A Model-Constrained Discontinuous Galerkin Network (DGNet) for Compressible Euler Equations with Out-of-Distribution Generalization

TL;DR

This paper introduces DGNet, a model-constrained neural network approach that combines discontinuous Galerkin methods with graph neural network architectures to accurately and efficiently solve compressible Euler equations, with strong out-of-distribution generalization.

Contribution

The paper presents a novel DGNet framework integrating time schemes, model constraints, GNN-inspired architecture, input normalization, and data randomization for robust out-of-distribution generalization in solving Euler equations.

Findings

Demonstrates stability and accuracy on 1D and 2D Euler problems.

Achieves generalization across different initial conditions and geometries.

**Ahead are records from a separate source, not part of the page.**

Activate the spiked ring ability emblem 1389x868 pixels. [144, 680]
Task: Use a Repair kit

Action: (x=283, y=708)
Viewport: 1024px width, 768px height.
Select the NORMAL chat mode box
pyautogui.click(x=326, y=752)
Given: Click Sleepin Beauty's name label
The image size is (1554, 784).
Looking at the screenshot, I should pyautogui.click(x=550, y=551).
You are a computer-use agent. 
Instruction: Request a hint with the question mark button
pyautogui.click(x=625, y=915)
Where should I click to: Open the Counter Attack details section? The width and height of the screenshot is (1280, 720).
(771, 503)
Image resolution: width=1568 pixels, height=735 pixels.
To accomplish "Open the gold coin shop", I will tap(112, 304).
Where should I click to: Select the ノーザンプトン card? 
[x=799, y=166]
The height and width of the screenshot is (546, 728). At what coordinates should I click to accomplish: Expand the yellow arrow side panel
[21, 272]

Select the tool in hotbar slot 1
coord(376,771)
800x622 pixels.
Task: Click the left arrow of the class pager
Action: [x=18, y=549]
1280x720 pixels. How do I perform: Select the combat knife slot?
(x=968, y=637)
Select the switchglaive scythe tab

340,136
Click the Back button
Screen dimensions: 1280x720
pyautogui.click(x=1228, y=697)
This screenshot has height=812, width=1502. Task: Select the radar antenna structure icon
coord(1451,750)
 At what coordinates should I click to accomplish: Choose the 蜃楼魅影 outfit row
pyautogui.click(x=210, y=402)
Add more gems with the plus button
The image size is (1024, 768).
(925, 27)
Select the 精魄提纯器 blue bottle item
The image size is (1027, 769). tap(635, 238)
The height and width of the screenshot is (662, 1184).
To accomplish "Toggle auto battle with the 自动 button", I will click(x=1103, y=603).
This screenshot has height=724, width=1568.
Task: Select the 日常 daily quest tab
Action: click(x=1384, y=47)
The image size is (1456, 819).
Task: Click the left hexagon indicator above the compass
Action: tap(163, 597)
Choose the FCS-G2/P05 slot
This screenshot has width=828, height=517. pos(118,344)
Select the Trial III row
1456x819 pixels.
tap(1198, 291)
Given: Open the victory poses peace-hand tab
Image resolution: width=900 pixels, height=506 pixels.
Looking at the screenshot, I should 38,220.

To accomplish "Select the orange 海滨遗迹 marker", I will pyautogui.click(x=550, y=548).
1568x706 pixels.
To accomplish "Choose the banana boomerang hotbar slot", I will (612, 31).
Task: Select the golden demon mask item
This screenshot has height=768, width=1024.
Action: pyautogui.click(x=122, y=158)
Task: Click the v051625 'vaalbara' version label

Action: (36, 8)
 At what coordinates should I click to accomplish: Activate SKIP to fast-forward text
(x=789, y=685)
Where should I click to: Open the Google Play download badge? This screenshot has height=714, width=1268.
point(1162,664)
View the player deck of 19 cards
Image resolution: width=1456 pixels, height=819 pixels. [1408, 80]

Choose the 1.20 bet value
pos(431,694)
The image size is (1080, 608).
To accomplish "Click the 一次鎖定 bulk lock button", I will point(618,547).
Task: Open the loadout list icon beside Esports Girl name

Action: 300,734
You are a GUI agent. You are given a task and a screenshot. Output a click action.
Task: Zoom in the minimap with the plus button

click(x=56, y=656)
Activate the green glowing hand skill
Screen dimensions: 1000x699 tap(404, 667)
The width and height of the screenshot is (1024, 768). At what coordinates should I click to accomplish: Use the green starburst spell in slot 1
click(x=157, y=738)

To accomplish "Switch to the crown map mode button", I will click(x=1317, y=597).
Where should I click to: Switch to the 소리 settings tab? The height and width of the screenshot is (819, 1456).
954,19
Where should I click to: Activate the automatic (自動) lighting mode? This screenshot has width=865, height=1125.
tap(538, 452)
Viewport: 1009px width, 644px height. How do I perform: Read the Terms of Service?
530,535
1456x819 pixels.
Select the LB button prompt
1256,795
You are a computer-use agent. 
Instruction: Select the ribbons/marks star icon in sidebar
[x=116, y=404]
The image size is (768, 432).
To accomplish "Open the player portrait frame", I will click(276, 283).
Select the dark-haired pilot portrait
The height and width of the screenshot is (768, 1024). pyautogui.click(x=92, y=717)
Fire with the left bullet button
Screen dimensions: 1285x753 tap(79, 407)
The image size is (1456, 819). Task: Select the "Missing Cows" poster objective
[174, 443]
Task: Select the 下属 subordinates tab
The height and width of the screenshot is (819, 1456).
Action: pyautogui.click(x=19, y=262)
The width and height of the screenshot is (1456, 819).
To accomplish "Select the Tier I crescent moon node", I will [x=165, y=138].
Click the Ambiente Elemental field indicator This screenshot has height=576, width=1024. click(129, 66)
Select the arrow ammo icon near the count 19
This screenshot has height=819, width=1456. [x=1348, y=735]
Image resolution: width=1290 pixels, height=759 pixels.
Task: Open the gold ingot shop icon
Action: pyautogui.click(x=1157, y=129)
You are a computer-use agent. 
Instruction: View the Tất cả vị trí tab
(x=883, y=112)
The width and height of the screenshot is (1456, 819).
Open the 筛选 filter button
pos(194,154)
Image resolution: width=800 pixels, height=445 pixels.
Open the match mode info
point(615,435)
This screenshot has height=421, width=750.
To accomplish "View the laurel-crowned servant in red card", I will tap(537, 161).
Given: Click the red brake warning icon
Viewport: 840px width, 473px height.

Outperforms traditional methods in computational efficiency.

Abstract

Real-time accurate solutions of large-scale complex dynamical systems are critically needed for control, optimization, uncertainty quantification, and decision-making in practical engineering and science applications, particularly in digital twin contexts. In this work, we develop a model-constrained discontinuous Galerkin Network (DGNet) approach, a significant extension to our previous work [Model-constrained Tagent Slope Learning Approach for Dynamical Systems], for compressible Euler equations with out-of-distribution generalization. The core of DGNet is the synergy of several key strategies: (i) leveraging time integration schemes to capture temporal correlation and taking advantage of neural network speed for computation time reduction; (ii) employing a model-constrained approach to ensure the learned tangent slope satisfies governing equations; (iii) utilizing a GNN-inspired architecture where edges represent Riemann solver surrogate models and nodes represent volume integration correction surrogate models, enabling capturing discontinuity capability, aliasing error reduction, and mesh discretization generalizability; (iv) implementing the input normalization technique that allows surrogate models to generalize across different initial conditions, geometries, meshes, boundary conditions, and solution orders; and (v) incorporating a data randomization technique that not only implicitly promotes agreement between surrogate models and true numerical models up to second-order derivatives, ensuring long-term stability and prediction capacity, but also serves as a data generation engine during training, leading to enhanced generalization on unseen data. To validate the effectiveness, stability, and generalizability of our novel DGNet approach, we present comprehensive numerical results for 1D and 2D compressible Euler equation problems.